With so many spheres of life capable of being locked down at a moment’s notice, a heavy toll is taken on our mental health, hearts and souls. In times like that, it’s good to get back to basics. To reset. To rekindle an old flame we’ve let burn too low. The solemnity of the Sacred Heart of Jesus might just be that opportunity.

Psychologist Adam Grant says the dominant feeling of 2021 might well be ‘languishing’. It’s more than an emotion: it’s a state of stagnation, aimlessness, and emptiness; a weariness that comes upon us when we’re going nowhere and unable to do anything about it. When we factor in the endless stream of news and media, burdening us with politics and human brokenness on a global scale, sometimes it can be too much to handle.

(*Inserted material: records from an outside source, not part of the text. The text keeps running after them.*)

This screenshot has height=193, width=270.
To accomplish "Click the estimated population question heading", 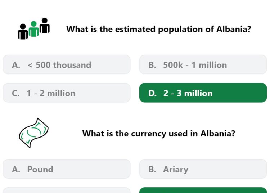I will coord(159,29).
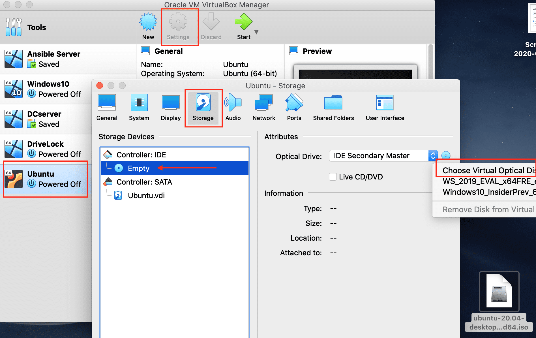Image resolution: width=536 pixels, height=338 pixels.
Task: Open the Network settings pane
Action: tap(264, 108)
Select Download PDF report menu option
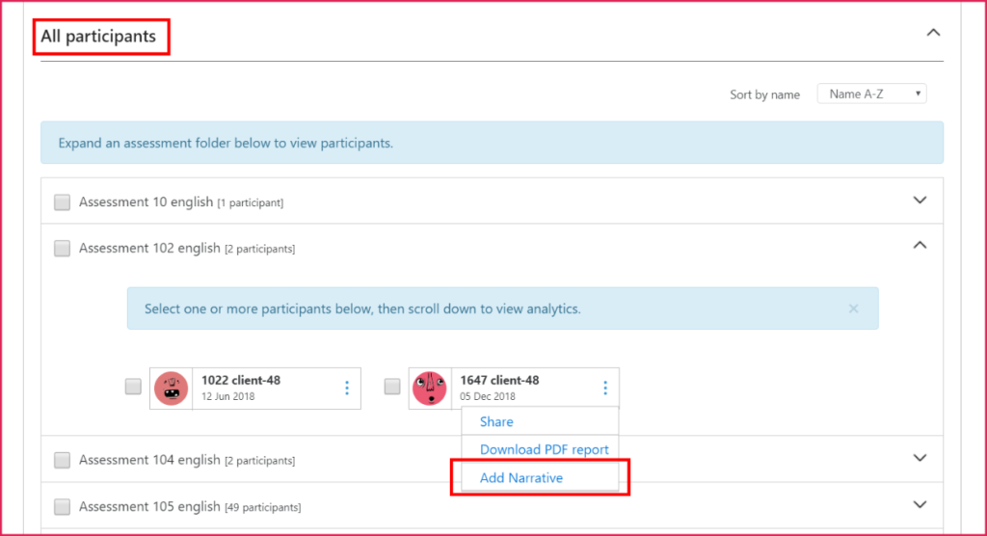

The solemnity of the Sacred Heart (11 June), perhaps it might be good to reconnect with the visions of the French nun St Margaret Mary Alacoque (1647-1690) and see if they reveal something to us of Jesus that can bring life to our weary souls.

Love Uncontainable

Apparitions of Jesus (validly approved ones, that is) are rare. There are more approved Marian apparitions than there are of Jesus. Yet, the two major apparitions the Church has elected for approval and popular devotion should tell us something important about who Jesus is and who the Church believes him to be.

Firstly, there are the private revelations to St Faustina Kowalska of the Divine Mercy. Secondly, there are the revelations of the Sacred Heart of Jesus to St Margaret Mary. In both of these private revelations we see Jesus coming to reveal something essential, something we too often forget are the very heart of the Christian ethos and spiritual life: love and mercy.

Sometimes it’s tempting to avoid talking about love and mercy because of the way their frequent usage numbs us to their power. They become pious sentiments and clichés.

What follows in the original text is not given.